= Stephen Humbert =

Stephen Humbert (ca 1766 - January 16, 1849) was a merchant and politician in New Brunswick. He represented the City of Saint John from 1809 to 1820 and St. John County from 1830 to 1834 in the Legislative Assembly of New Brunswick.

He was born in New Jersey, the son of Stephen Humbert, and became a baker like his father. The family, loyal to Britain, moved to Parrtown (later Saint John, New Brunswick) in 1783. Humbert was also involved in shipping, was a general merchant, owned a book and music shop and operated a singing school. Humbert was a member of the Common Council for Saint John and served in the militia during the War of 1812 and afterward. In 1818, he married his second wife Mary Adams. Humbert was defeated in bids for reelection in 1820, 1827 and 1834. He was a lay leader in the Methodist church at Saint John, publishing a history of Methodism in New Brunswick, and compiled the first English language collection of tunes published in Canada, which included some of his own compositions. Humbert died in Saint John.

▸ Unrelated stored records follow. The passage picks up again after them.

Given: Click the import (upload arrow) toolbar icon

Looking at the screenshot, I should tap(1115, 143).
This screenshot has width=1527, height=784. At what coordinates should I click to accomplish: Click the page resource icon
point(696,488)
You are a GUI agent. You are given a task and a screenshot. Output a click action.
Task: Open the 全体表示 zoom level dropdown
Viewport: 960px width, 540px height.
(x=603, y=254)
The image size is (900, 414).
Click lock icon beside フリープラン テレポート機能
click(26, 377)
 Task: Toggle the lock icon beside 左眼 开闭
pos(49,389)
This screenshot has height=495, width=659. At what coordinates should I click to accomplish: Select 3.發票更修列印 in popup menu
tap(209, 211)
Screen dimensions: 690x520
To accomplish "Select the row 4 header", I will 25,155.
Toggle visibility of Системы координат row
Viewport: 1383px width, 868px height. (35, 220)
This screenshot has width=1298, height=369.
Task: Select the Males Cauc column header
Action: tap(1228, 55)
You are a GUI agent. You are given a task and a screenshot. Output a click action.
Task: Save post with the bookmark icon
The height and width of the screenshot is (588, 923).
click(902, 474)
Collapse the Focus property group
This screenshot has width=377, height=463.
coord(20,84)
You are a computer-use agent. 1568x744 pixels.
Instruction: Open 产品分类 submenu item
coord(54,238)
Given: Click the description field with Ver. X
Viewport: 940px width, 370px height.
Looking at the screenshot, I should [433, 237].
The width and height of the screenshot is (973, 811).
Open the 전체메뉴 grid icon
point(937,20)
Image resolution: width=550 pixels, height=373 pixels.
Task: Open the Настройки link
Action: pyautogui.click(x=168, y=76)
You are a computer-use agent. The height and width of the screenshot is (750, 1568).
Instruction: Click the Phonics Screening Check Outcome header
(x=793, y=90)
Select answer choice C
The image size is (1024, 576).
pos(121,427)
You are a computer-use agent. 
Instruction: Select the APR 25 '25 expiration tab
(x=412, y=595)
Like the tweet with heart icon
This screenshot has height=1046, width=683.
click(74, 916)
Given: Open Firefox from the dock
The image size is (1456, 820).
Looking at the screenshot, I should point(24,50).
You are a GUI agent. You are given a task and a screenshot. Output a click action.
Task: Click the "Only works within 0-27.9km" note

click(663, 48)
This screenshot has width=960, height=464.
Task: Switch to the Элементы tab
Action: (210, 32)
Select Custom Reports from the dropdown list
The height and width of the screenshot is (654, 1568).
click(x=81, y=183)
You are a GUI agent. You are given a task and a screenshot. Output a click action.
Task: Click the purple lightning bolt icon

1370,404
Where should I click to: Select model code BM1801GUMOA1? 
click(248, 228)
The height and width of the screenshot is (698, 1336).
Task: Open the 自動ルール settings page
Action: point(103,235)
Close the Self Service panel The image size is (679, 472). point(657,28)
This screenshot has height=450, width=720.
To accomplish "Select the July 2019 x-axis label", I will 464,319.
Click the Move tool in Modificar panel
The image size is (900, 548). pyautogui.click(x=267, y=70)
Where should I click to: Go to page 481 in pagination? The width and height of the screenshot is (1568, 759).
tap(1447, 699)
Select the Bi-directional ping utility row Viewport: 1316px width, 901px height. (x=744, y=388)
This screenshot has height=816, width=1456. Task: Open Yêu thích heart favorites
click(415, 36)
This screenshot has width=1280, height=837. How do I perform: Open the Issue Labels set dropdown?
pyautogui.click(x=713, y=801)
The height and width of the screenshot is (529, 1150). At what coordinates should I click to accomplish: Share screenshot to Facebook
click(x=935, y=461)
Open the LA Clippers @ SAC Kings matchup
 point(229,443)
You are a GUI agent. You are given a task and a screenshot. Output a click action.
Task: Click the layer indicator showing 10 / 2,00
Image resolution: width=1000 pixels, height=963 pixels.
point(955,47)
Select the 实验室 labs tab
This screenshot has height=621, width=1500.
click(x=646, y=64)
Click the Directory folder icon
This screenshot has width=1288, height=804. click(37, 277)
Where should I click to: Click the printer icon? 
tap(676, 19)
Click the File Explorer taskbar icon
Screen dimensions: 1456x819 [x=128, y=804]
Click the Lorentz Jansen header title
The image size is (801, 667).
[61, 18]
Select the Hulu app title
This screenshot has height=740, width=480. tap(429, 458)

Humbert, who himself had frequently crossed the border with the United States to engage in illicit trade, received a commission from the Province to suppress the illegal plaster trade in Passamaquoddy Bay in 1820. The ensuing "Plaster War" was a disaster for Humbert, who was frequently threatened with violence and whose own son was kidnapped by plaster smugglers. New Brunswick's Assembly soon cancelled the plaster regulations.

His son John served as a member of the provincial assembly for King's County.